Casos como esse têm se espalhado pelo Brasil e ajudam a explicar por que bancos e empresas de tecnologia tentam agir antes que o golpe chegue ao momento mais sensível: a conversa entre criminoso e vítima.
Nesta quarta-feira, 13, uma parceria entre Itaú Unibanco e Google foi anunciada para combater o golpe do falso gerente, também conhecido como golpe da falsa central de atendimento.
O usuário não precisa configurar nada. A proteção funciona em segundo plano. A chamada não chega a tocar e aparece apenas no histórico do aparelho.
“A parceria com o Google chega como mais um complemento importante à nossa atuação de prevenção a golpes, sem deixar de lado a autonomia financeira dos nossos clientes. Estamos usando a tecnologia a nosso favor para desarmar o fraudador antes mesmo que ele consiga falar com a potencial vítima”, afirma Ana Leda Guedes Tavares, superintendente de Prevenção a Fraudes do Itaú Unibanco.
Segundo ela, o diferencial da solução está no alcance. “Ela protege qualquer pessoa que use o sistema Android no Brasil, basta ter um dos aplicativos do Itaú instalado, seja pessoa física ou jurídica.
Os criminosos adaptam suas estratégias constantemente e o nosso papel é estar sempre um passo à frente, unindo forças com grandes parceiros tecnológicos para criar barreiras invisíveis e eficazes.”
O que a Justiça tem decidido
A tecnologia chega em um momento em que o golpe do falso gerente se tornou mais sofisticado e também mais difícil de enquadrar juridicamente.

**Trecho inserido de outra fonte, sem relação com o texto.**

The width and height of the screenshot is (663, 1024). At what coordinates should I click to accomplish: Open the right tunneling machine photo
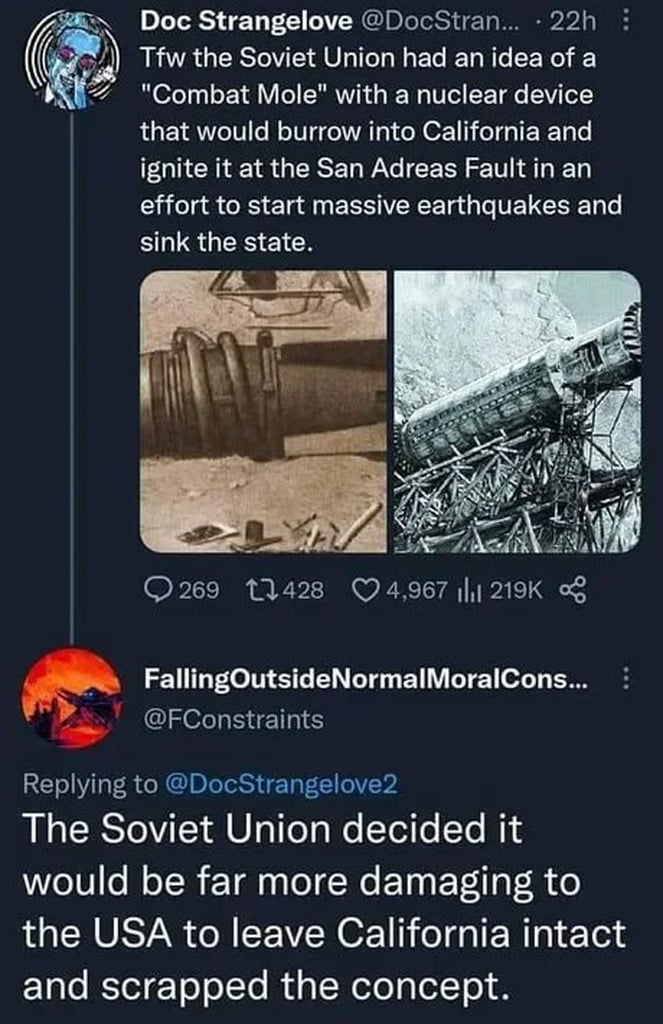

A discussão, nos tribunais, costuma girar em torno de uma pergunta central: houve falha do banco ou culpa da vítima?
Para Sandra Lopes, sócia da Lopes & Castelo Sociedade de Advogados, a responsabilidade precisa ser analisada conforme as circunstâncias de cada caso. Quando a vítima fornece senhas, códigos de verificação ou informações sigilosas a terceiros, é comum que a Justiça reconheça culpa concorrente ou até afaste a responsabilidade da instituição financeira.